__Description of the task__.
Copy every line of the material below exactly.

__Source data__.

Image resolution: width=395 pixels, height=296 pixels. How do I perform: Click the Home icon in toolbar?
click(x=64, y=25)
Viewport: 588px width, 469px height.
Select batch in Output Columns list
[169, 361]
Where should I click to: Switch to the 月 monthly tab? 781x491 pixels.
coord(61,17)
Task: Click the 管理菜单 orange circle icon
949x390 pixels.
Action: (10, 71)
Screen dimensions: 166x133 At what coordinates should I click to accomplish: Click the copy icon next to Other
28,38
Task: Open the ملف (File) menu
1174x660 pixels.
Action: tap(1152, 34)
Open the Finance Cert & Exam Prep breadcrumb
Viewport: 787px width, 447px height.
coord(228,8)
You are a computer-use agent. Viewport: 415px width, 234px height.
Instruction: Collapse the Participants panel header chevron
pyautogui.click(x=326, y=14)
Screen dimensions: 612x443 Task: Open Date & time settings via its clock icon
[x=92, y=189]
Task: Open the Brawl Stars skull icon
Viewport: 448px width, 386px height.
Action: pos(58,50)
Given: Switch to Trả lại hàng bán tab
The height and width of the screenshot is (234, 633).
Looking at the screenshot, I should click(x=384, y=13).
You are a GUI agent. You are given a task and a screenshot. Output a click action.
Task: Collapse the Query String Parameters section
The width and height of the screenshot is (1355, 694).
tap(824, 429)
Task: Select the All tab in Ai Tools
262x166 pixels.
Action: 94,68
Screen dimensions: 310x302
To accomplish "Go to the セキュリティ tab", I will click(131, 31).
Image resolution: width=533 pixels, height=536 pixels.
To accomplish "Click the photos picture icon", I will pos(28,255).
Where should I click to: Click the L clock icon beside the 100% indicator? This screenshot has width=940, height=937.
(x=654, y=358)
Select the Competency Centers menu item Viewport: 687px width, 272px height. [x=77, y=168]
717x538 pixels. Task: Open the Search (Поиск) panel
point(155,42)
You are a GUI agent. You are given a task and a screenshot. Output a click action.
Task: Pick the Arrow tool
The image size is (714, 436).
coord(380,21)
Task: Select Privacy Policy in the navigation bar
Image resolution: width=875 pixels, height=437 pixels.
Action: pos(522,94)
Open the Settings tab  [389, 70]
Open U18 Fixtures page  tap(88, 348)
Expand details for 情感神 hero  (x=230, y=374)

__Output of the task__.
Image resolution: width=395 pixels, height=296 pixels. How do I perform: Click the Home icon in toolbar?
click(x=64, y=25)
Viewport: 588px width, 469px height.
Select batch in Output Columns list
[169, 361]
Where should I click to: Switch to the 月 monthly tab? 781x491 pixels.
coord(61,17)
Task: Click the 管理菜单 orange circle icon
949x390 pixels.
Action: (10, 71)
Screen dimensions: 166x133 At what coordinates should I click to accomplish: Click the copy icon next to Other
28,38
Task: Open the ملف (File) menu
1174x660 pixels.
Action: tap(1152, 34)
Open the Finance Cert & Exam Prep breadcrumb
Viewport: 787px width, 447px height.
coord(228,8)
You are a computer-use agent. Viewport: 415px width, 234px height.
Instruction: Collapse the Participants panel header chevron
pyautogui.click(x=326, y=14)
Screen dimensions: 612x443 Task: Open Date & time settings via its clock icon
[x=92, y=189]
Task: Open the Brawl Stars skull icon
Viewport: 448px width, 386px height.
Action: pos(58,50)
Given: Switch to Trả lại hàng bán tab
The height and width of the screenshot is (234, 633).
Looking at the screenshot, I should click(x=384, y=13).
You are a GUI agent. You are given a task and a screenshot. Output a click action.
Task: Collapse the Query String Parameters section
The width and height of the screenshot is (1355, 694).
tap(824, 429)
Task: Select the All tab in Ai Tools
262x166 pixels.
Action: 94,68
Screen dimensions: 310x302
To accomplish "Go to the セキュリティ tab", I will click(131, 31).
Image resolution: width=533 pixels, height=536 pixels.
To accomplish "Click the photos picture icon", I will pos(28,255).
Where should I click to: Click the L clock icon beside the 100% indicator? This screenshot has width=940, height=937.
(x=654, y=358)
Select the Competency Centers menu item Viewport: 687px width, 272px height. [x=77, y=168]
717x538 pixels. Task: Open the Search (Поиск) panel
point(155,42)
You are a GUI agent. You are given a task and a screenshot. Output a click action.
Task: Pick the Arrow tool
The image size is (714, 436).
coord(380,21)
Task: Select Privacy Policy in the navigation bar
Image resolution: width=875 pixels, height=437 pixels.
Action: pos(522,94)
Open the Settings tab  [389, 70]
Open U18 Fixtures page  tap(88, 348)
Expand details for 情感神 hero  (x=230, y=374)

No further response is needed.